The Tuts+ course Beauty and Glamour Portrait Retouching, with Chamira Young, is all about how to use strategic beauty retouching techniques. If you want to take your retouching skills to the next level, the course will help you gain greater confidence in your own retouching and a deeper understanding of how to plan an efficient and professional retouching workflow. If you've already taken the course these photos will help you practice the skills you've learned.
For the purpose of this assignment let's pretend that you are a photo retoucher working for a fashion magazine. Your editor has given you six photographs to work on. Three are for a story, and go together, and three are singles. Your job is to retouch all six photos to a final state that is ready for publication.
If you are just getting started with retouching don't worry too much about time. Set yourself a deadline that you think is reasonable for six images, but focus more on developing a process that feels good to you.
If you're a more advanced retoucher set yourself a deadline that will force you to make some quick decisions. Give yourself enough time to get the job done right but still provide a time challenge.
Ready? Download the files and let's get started.
These photos are from three different locations, with three different models, but the photographer is the same: Kathryn Connell. The challenge here is find balance and concordance. We want to preserve the photographer's vision and style while making the photos look great together as a set. 

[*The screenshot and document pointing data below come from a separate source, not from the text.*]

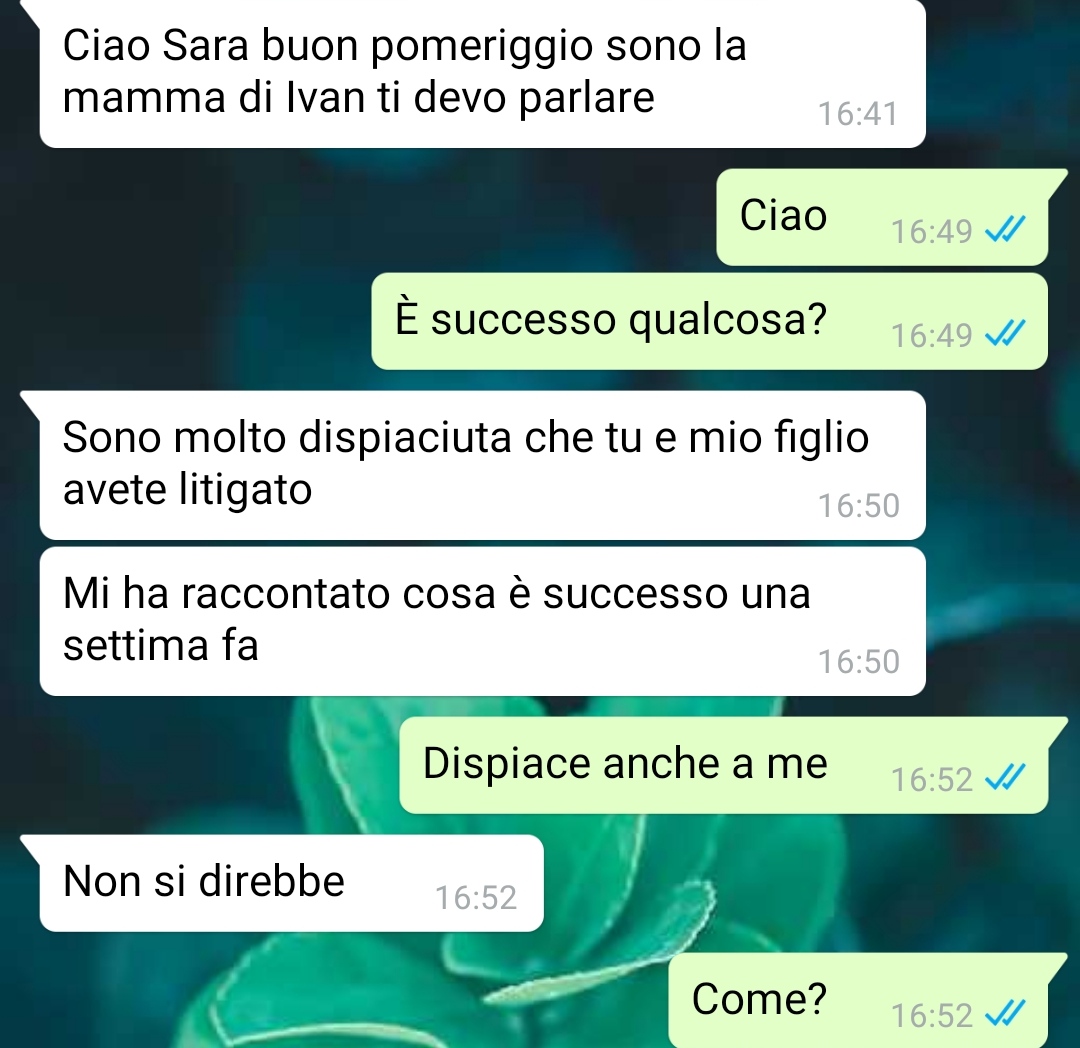Viewport: 1080px width, 1048px height.
Task: Tap the 'Dispiace anche a me' bubble
Action: click(x=724, y=765)
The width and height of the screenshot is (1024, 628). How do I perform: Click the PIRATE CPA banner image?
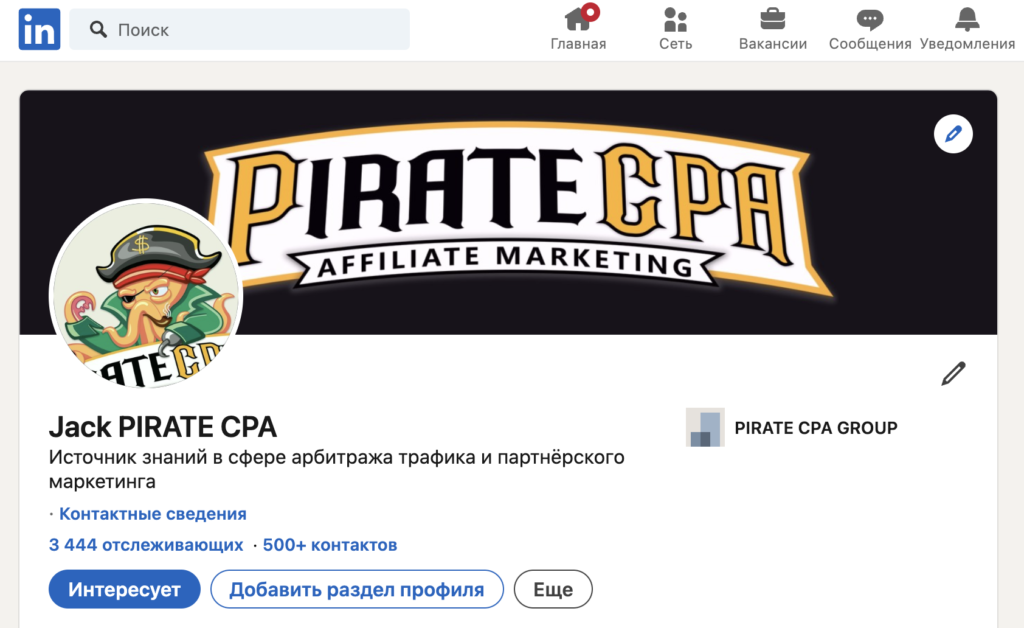pos(508,212)
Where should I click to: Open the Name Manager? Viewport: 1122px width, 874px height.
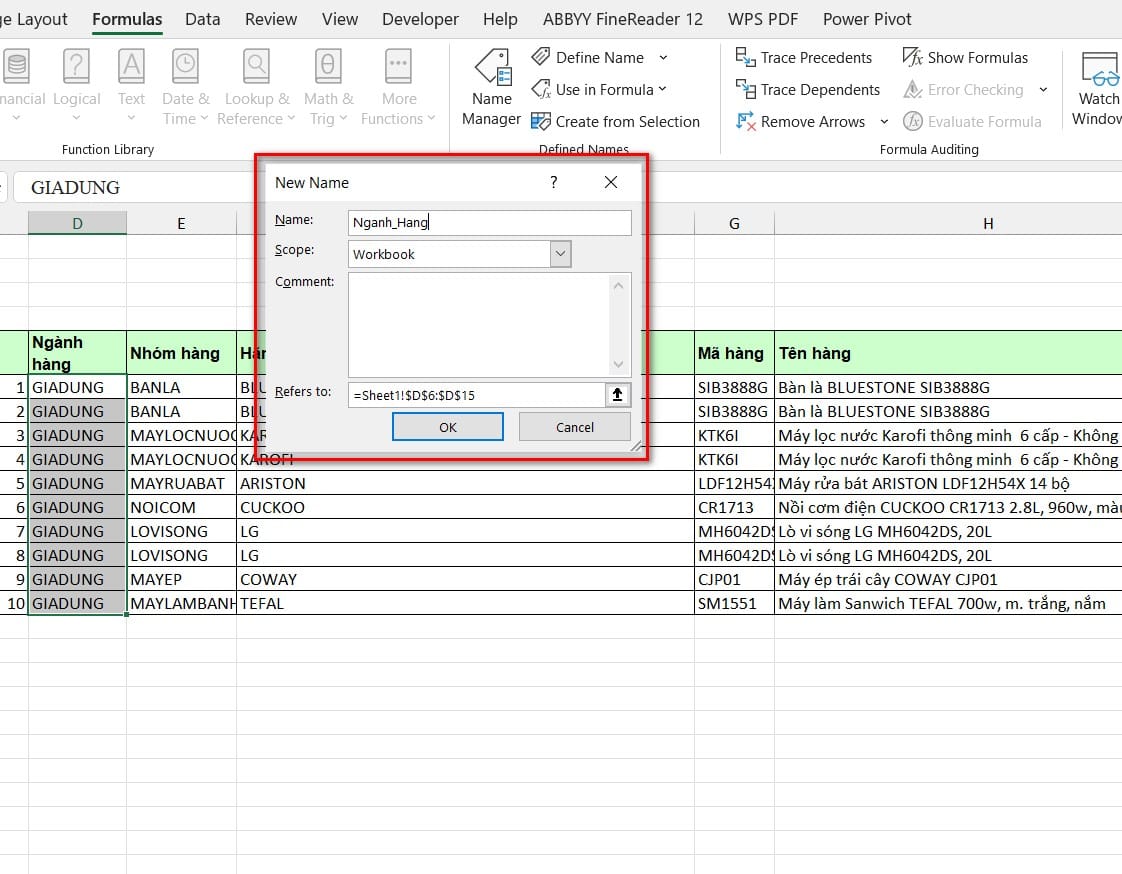click(490, 88)
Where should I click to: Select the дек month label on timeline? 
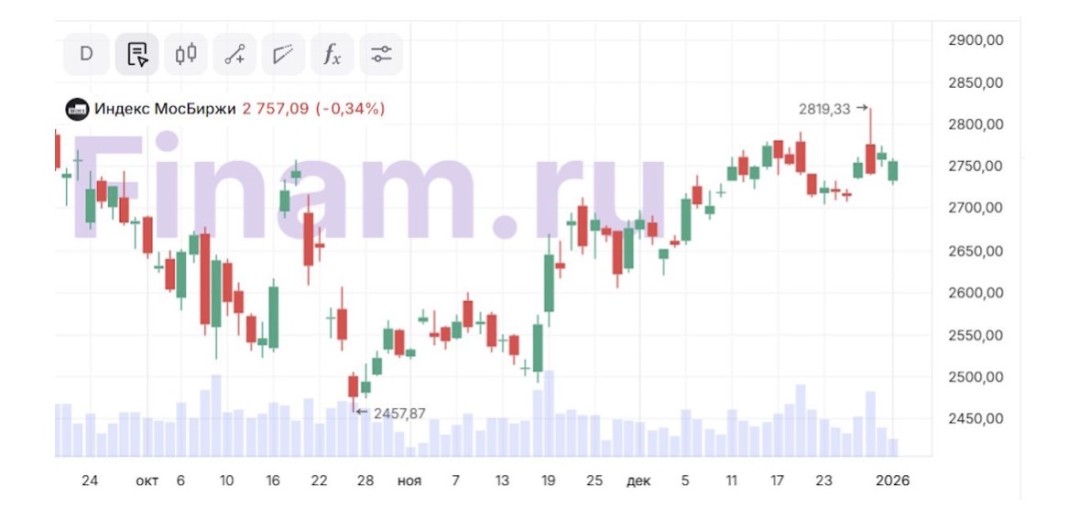click(638, 481)
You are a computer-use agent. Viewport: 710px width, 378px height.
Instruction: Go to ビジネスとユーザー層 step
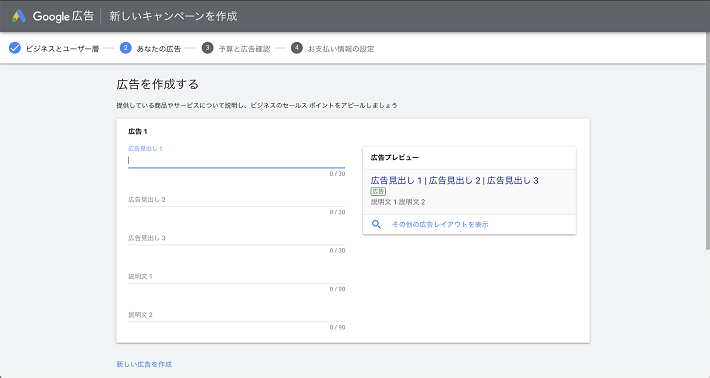pyautogui.click(x=62, y=49)
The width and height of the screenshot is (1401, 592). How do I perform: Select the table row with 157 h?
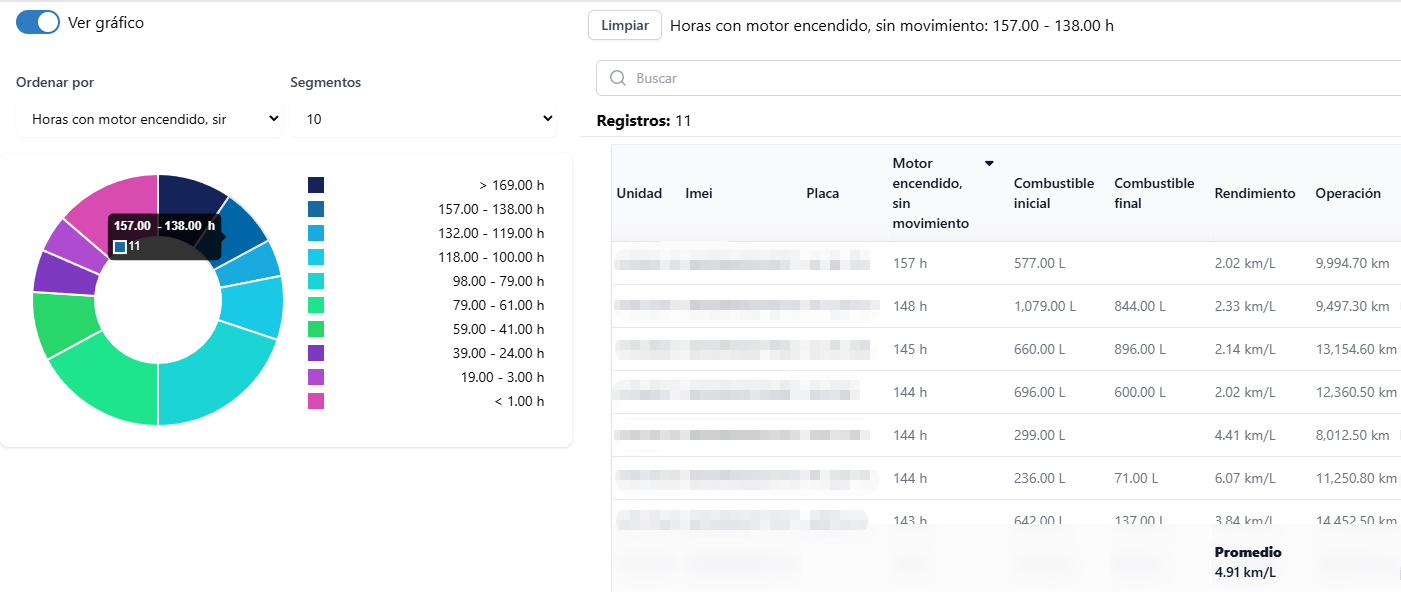[x=1000, y=263]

Teenage boy in white shirt in forest
Photograph by Kathryn Connell, copyright CC BY-SA 2.0.
Young woman posing in front of a rustic brick wall
Photograph by Kathryn Connell, copyright CC BY-SA 2.0.
Young man standing in the doorway of a barn
Photograph by Kathryn Connell, copyright CC BY-SA 2.0.

These portraits were made using a different style for each. The challenge this time is to bring out the best in each image.

Woman posing on the street
Photograph by fervent-adepte-de-la-mode, copyright CC By 2.0.
Man standing in front of a shiney brick wall
Photograph by Grant Wilson, copyright CC BY 2.0.
Givana young woman in front of a purple wall
Givana, photograph by Alexandra Aristova, copyright CC BY-SA 2.0.

Some of these photos need more work than others. Part of the skill of retouching is knowing when to use restraint. If you're just starting, err on the conservative side: corrections to exposure, contrast, and colour (skin colour especially) are usually the majority of the work.
Work methodically, and work the pictures through your process together. Don't jump ahead on one image and then try to make the rest fit: this is a recipe for headache. Instead, move each picture to the same stage incrementally so that everything in the group is more or less retouched to the same level. This will let you keep your work organized and it will keep the pictures looking good together.